DOCUMENT SEGMENT
In the present application, the first respondent did not specify the nature of prejudice that it suffered as a result of the errors of dates. In the circumstances, I saw no merit in the point in limine. I accordingly granted the applicant leave to amend the certificate of urgency. Consequently, the amended certificate of urgency is deemed to be part of the record. As a result, I dismiss the point in limine concerned.

With respect to urgency, it is evident that our jurisdiction has settled on what constitutes urgency in a plethora of cases. In the case of Kuvarega v Registrar-General & Anor6, it was stated that:


“What constitutes urgency is not only the imminent arrival of the day of reckoning; a matter is urgent, if at the time the need to act arises, the matter cannot wait. Urgency which stems from a deliberate or careless abstention from action until the dead-line draws near is not the type of urgency contemplated by the rules.”



In casu, it has not been disputed by the first respondent that the applicant had no knowledge of the ejectment order prior to 2 November 2022. The applicant filed the present application within five days of having knowledge of the judgement for ejectment. In my view, the applicant sprang to action according to logic and common sense within the reasonable time as envisioned in the case of Gwarada v Johnson & Ors7, where it was stated as follows:

“Urgency arises when an event occurs which requires contemporaneous resolution, the absence of which would cause extreme prejudice to the applicant. The existence of circumstances which may, in their very nature, be prejudicial to the applicant is not the only factor that a court has to take into account, time being of the essence in the sense that the applicant must exhibit urgency in the manner in which he has reacted to the event or the threats, whatever it may be.”



The applicant must demonstrate that the situation which he or she is seeking to arrest may become irrevocable if the court does not intervene. In the case of Documents Support Centre (Pvt) Ltd v Mapuvire8, the court commented as follows:


“… urgent applications are those where if the courts fail to act, the applicants may well be within their rights to dismissively suggest to the court that it should not bother to act subsequently as the position would have become irreversible and irreversibly so to the prejudice of the applicant.”


In casu, if this court does not stay execution prayed for by the applicant, the school erected at the disputed site would be destroyed. The destruction of such school can only be reversed or revivified through miraculous powers.

WHAT THIS TASK INVOLVES
Can you reproduce, word for word, the passage of the court ruling on urgency starting at "The applicant must demonstrate" and ending at "through miraculous powers."?

Records of locating words and elements

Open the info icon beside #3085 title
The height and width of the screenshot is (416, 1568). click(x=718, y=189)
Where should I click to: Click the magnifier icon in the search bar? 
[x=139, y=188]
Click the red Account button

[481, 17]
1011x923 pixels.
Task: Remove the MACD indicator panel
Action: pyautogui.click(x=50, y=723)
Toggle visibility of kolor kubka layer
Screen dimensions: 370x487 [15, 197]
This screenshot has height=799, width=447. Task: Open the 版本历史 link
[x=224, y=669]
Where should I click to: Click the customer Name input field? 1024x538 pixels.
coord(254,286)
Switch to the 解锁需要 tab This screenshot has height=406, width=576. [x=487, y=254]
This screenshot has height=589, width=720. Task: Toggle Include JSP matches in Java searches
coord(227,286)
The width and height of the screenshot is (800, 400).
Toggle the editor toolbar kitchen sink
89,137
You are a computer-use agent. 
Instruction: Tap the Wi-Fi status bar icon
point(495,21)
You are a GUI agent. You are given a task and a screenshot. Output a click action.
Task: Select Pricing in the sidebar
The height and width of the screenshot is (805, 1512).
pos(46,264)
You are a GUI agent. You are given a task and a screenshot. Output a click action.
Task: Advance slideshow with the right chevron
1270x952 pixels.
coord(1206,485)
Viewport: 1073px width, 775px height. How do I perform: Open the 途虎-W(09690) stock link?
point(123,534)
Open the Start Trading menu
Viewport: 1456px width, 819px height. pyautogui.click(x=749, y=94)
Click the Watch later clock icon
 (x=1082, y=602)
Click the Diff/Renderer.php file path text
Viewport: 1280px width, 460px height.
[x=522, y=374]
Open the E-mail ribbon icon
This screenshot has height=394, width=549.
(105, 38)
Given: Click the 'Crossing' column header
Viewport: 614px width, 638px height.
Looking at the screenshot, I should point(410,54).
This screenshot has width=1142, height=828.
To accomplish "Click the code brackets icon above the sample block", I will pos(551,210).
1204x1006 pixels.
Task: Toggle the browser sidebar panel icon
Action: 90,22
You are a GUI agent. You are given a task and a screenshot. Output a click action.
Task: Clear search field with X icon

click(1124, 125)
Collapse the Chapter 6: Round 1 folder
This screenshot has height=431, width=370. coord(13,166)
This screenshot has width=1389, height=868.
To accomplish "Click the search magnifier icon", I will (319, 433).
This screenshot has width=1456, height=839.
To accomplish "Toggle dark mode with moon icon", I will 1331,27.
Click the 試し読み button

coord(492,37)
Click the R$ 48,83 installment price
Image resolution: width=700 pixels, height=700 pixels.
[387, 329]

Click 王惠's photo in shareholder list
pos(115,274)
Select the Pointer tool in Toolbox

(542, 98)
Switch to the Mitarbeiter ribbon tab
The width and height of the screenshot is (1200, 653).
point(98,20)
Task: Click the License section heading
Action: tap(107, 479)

RESULT OF THE TASK
The applicant must demonstrate that the situation which he or she is seeking to arrest may become irrevocable if the court does not intervene. In the case of Documents Support Centre (Pvt) Ltd v Mapuvire8, the court commented as follows:


“… urgent applications are those where if the courts fail to act, the applicants may well be within their rights to dismissively suggest to the court that it should not bother to act subsequently as the position would have become irreversible and irreversibly so to the prejudice of the applicant.”


In casu, if this court does not stay execution prayed for by the applicant, the school erected at the disputed site would be destroyed. The destruction of such school can only be reversed or revivified through miraculous powers.